** Start **
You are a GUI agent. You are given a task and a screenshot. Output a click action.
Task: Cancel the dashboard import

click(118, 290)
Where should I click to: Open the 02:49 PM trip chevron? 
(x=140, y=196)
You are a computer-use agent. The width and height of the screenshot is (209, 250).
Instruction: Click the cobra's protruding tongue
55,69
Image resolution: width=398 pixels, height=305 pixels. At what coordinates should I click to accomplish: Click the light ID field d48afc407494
** End **
▶ **REQUIREMENTS**
Please repeat every item above in full, requests and all, adding 82 to each coordinate value in the answers.

▶ **REPLY TO THE EXERCISE**
You are a GUI agent. You are given a task and a screenshot. Output a click action.
Task: Cancel the dashboard import

click(200, 372)
Where should I click to: Open the 02:49 PM trip chevron? 
(x=222, y=278)
You are a computer-use agent. The width and height of the screenshot is (209, 250).
Instruction: Click the cobra's protruding tongue
137,151
Image resolution: width=398 pixels, height=305 pixels. At what coordinates should I click to accomplish: Click the light ID field d48afc407494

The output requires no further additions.